Records from a collection:
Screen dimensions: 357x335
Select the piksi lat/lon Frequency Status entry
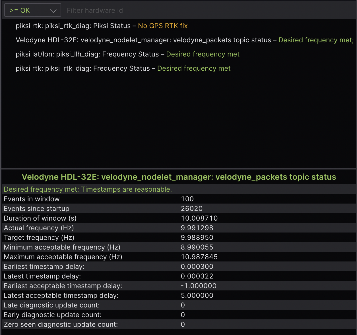[127, 54]
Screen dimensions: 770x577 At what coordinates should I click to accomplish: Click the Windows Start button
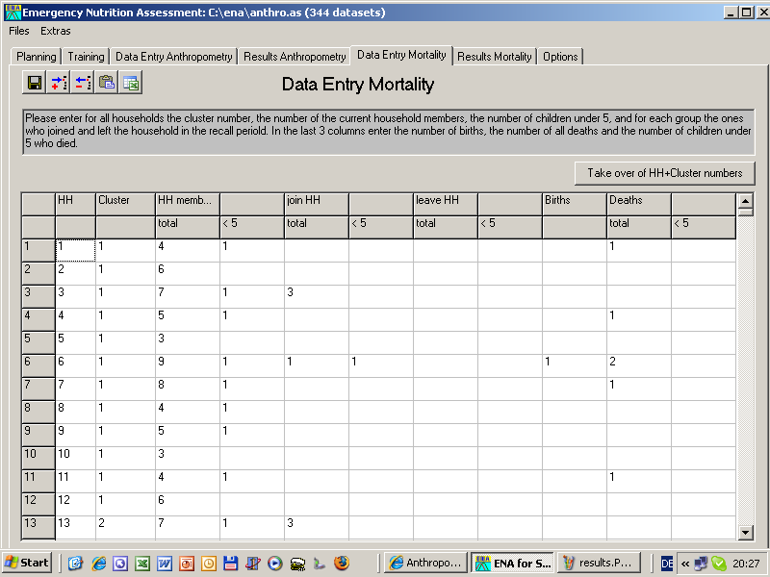[27, 563]
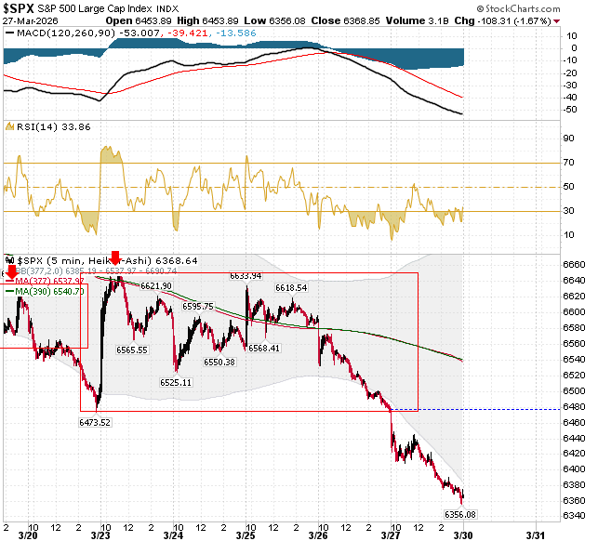
Task: Click the 6633.94 high price label
Action: [x=246, y=276]
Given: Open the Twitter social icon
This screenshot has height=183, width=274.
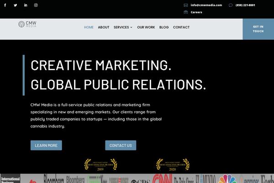Looking at the screenshot, I should [x=15, y=5].
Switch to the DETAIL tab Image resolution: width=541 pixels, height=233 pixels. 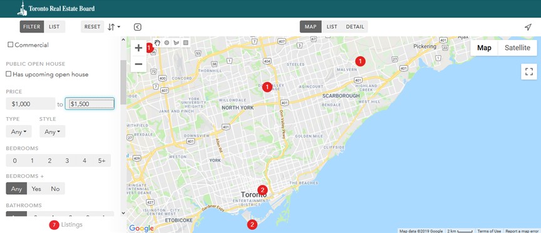[355, 26]
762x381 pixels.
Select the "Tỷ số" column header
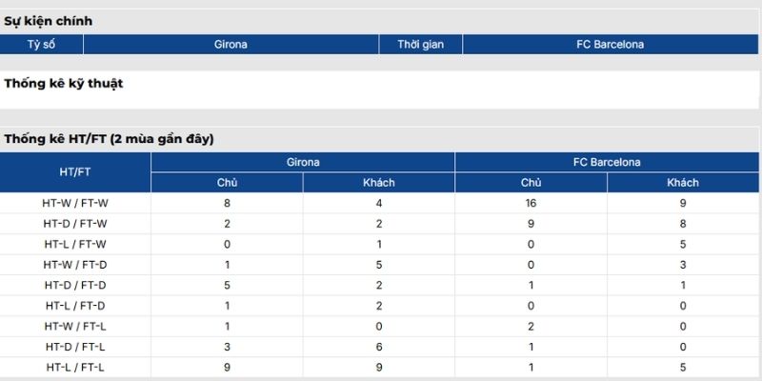pos(42,45)
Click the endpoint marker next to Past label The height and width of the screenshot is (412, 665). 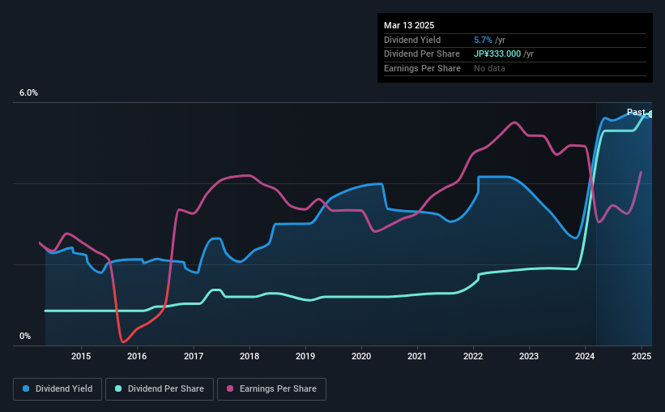(651, 114)
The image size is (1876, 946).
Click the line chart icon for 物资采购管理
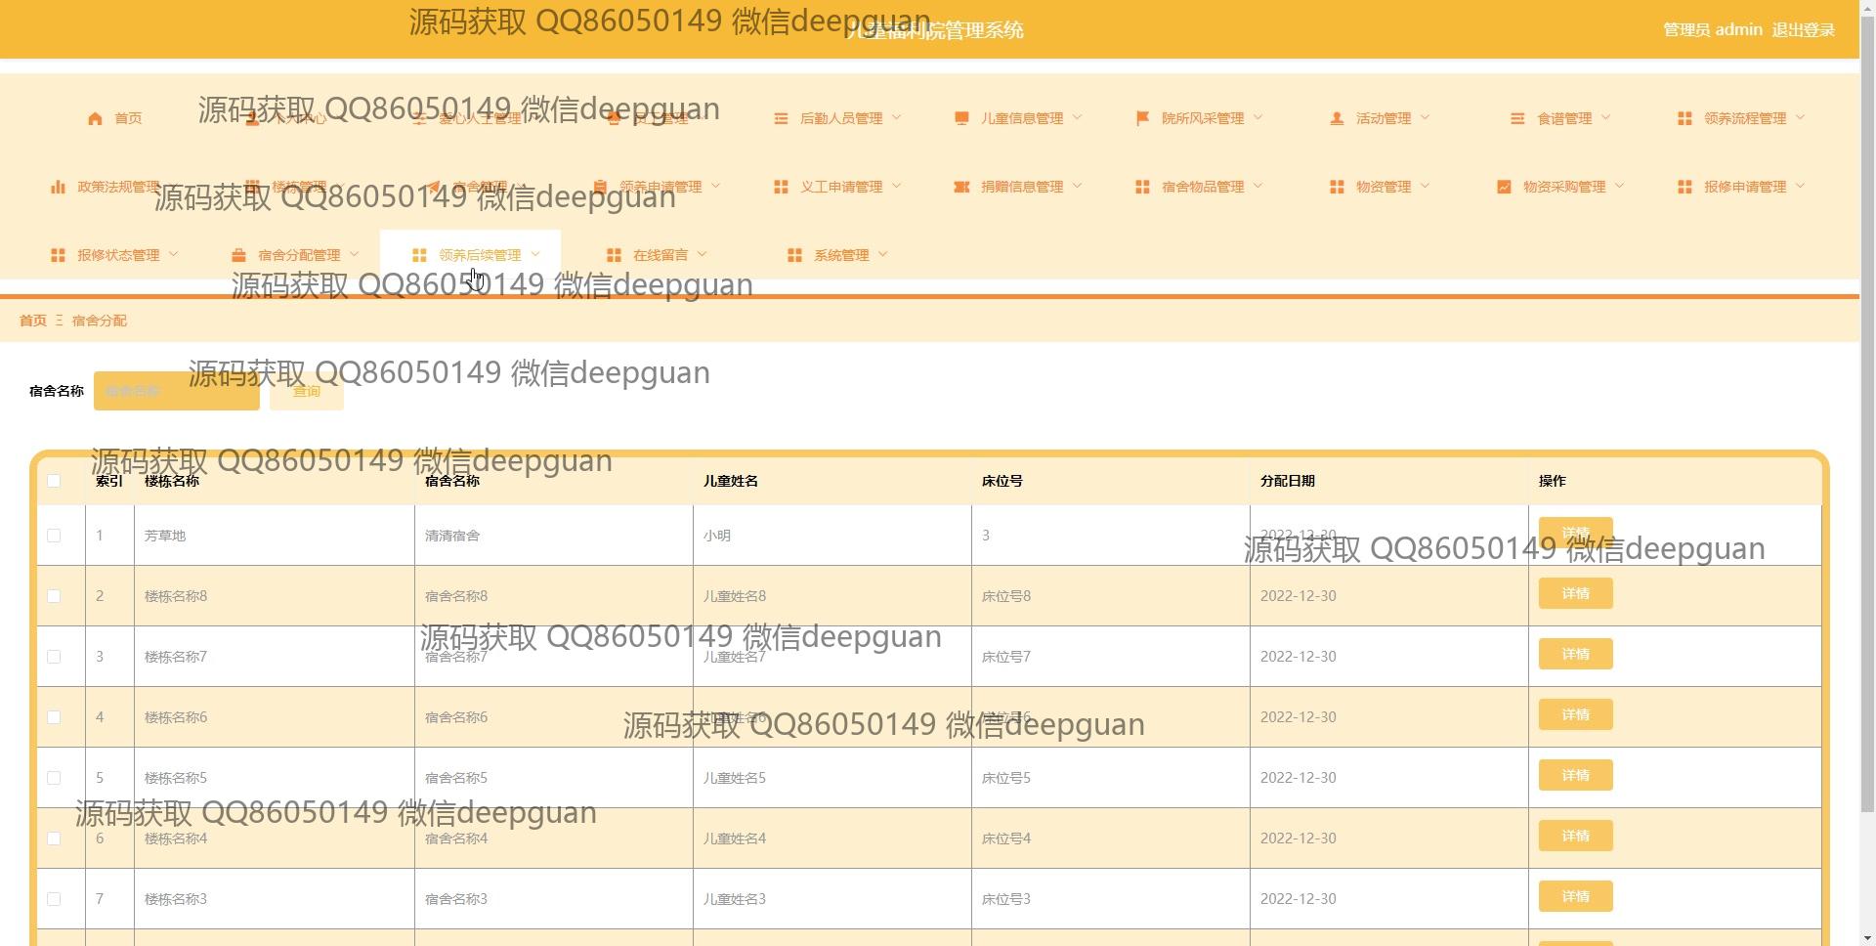tap(1504, 187)
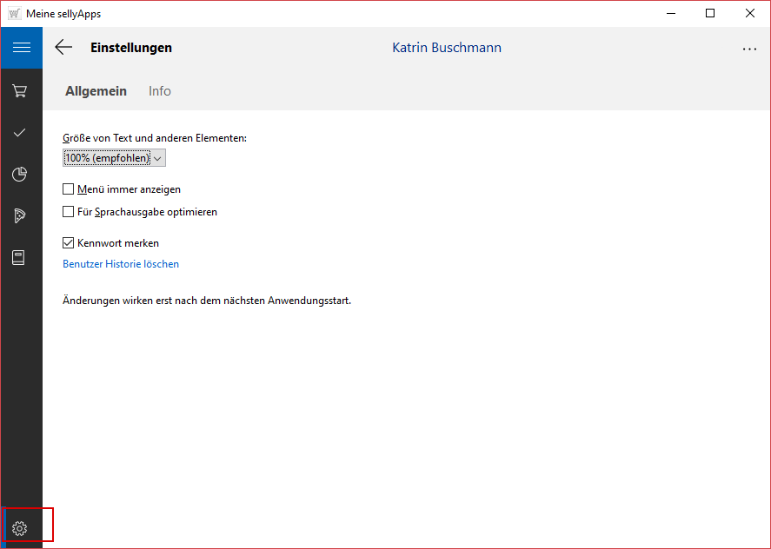
Task: Click the 'Benutzer Historie löschen' link
Action: 121,264
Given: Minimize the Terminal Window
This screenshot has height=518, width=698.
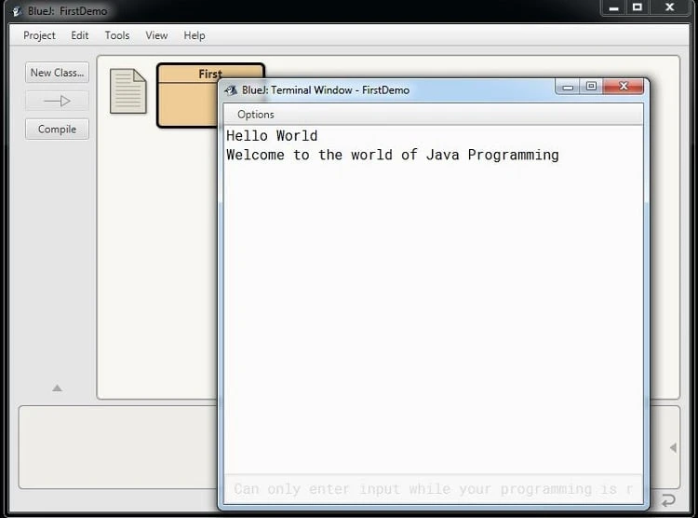Looking at the screenshot, I should coord(568,87).
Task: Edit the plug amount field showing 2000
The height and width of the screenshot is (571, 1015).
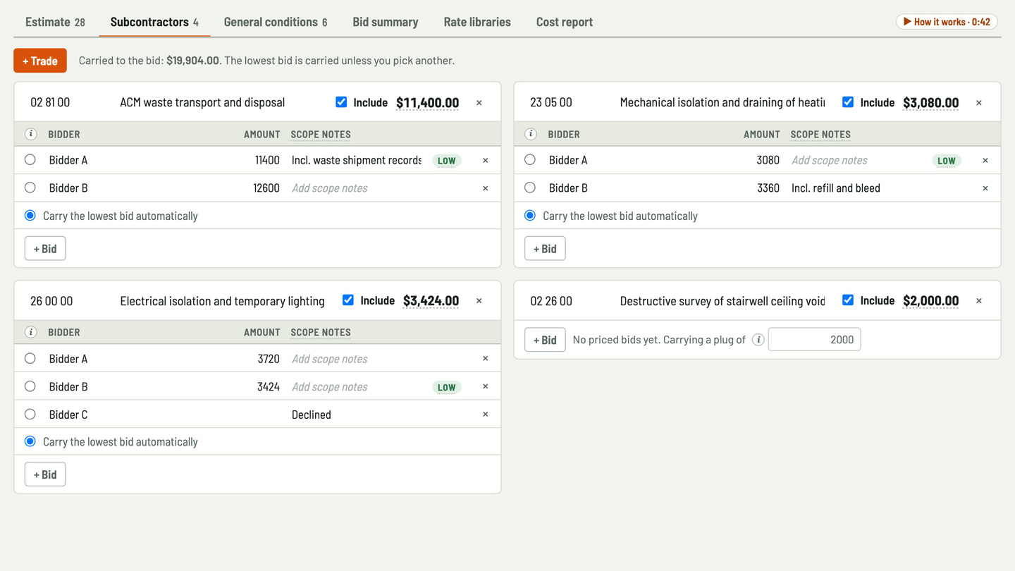Action: 814,340
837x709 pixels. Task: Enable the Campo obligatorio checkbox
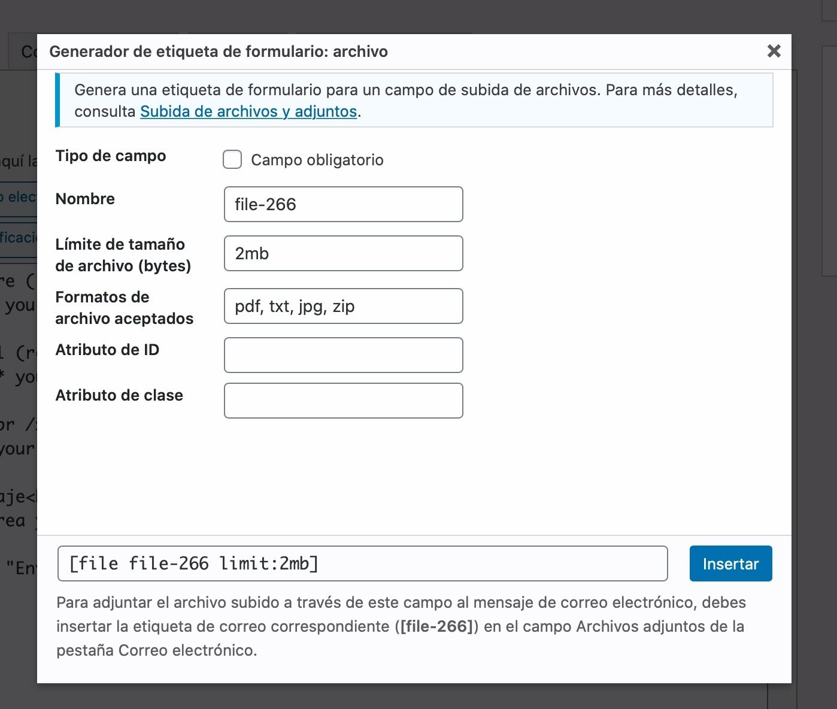pos(232,159)
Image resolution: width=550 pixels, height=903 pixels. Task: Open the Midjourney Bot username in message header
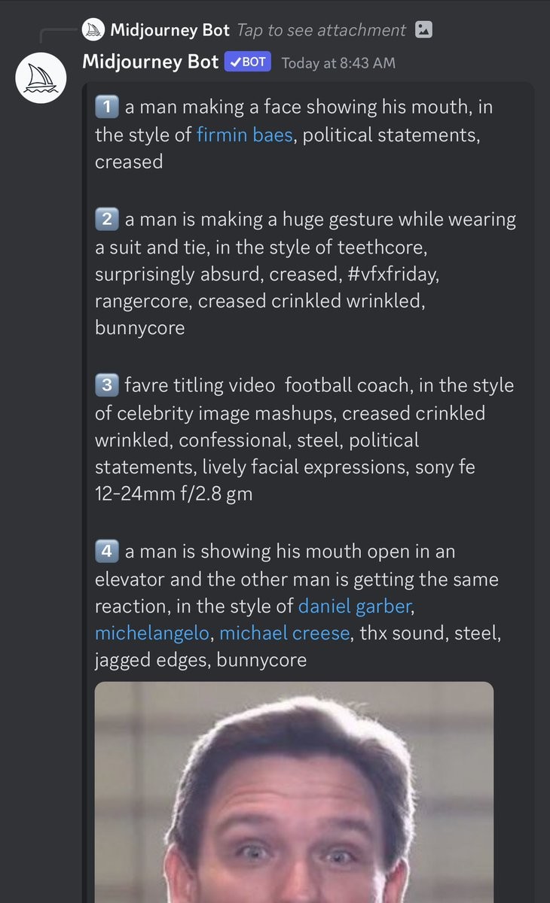coord(151,62)
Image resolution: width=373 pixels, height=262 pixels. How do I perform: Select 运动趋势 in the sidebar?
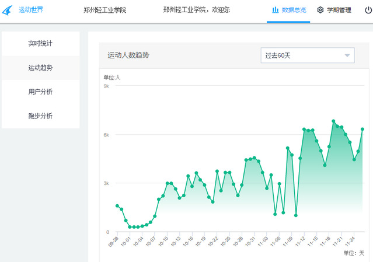(x=40, y=68)
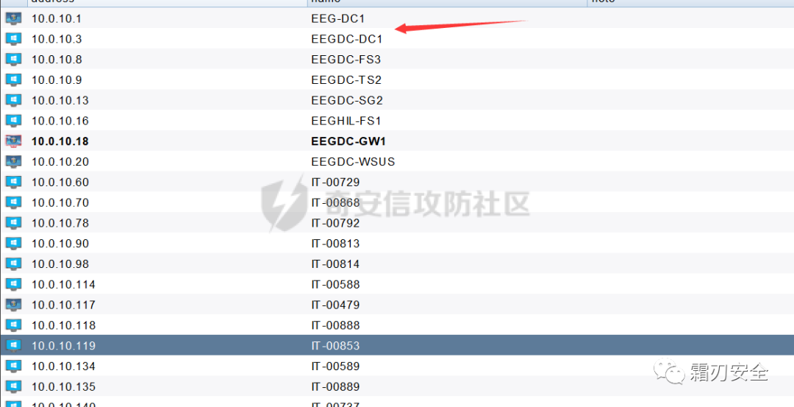Click the note cell of 10.0.10.9

[690, 80]
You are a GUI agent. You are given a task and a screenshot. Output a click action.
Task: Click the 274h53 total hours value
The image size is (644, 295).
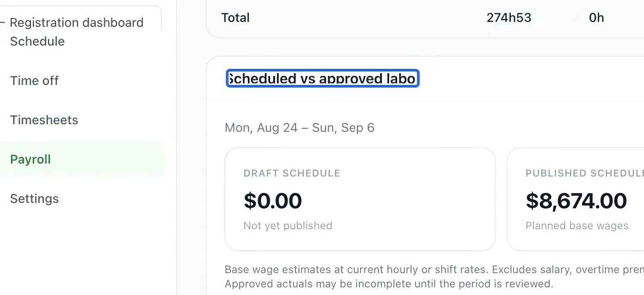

_Work request_
Looking at the records above, how many lines include "size"? Please give the number and nothing more.

_Task output_
2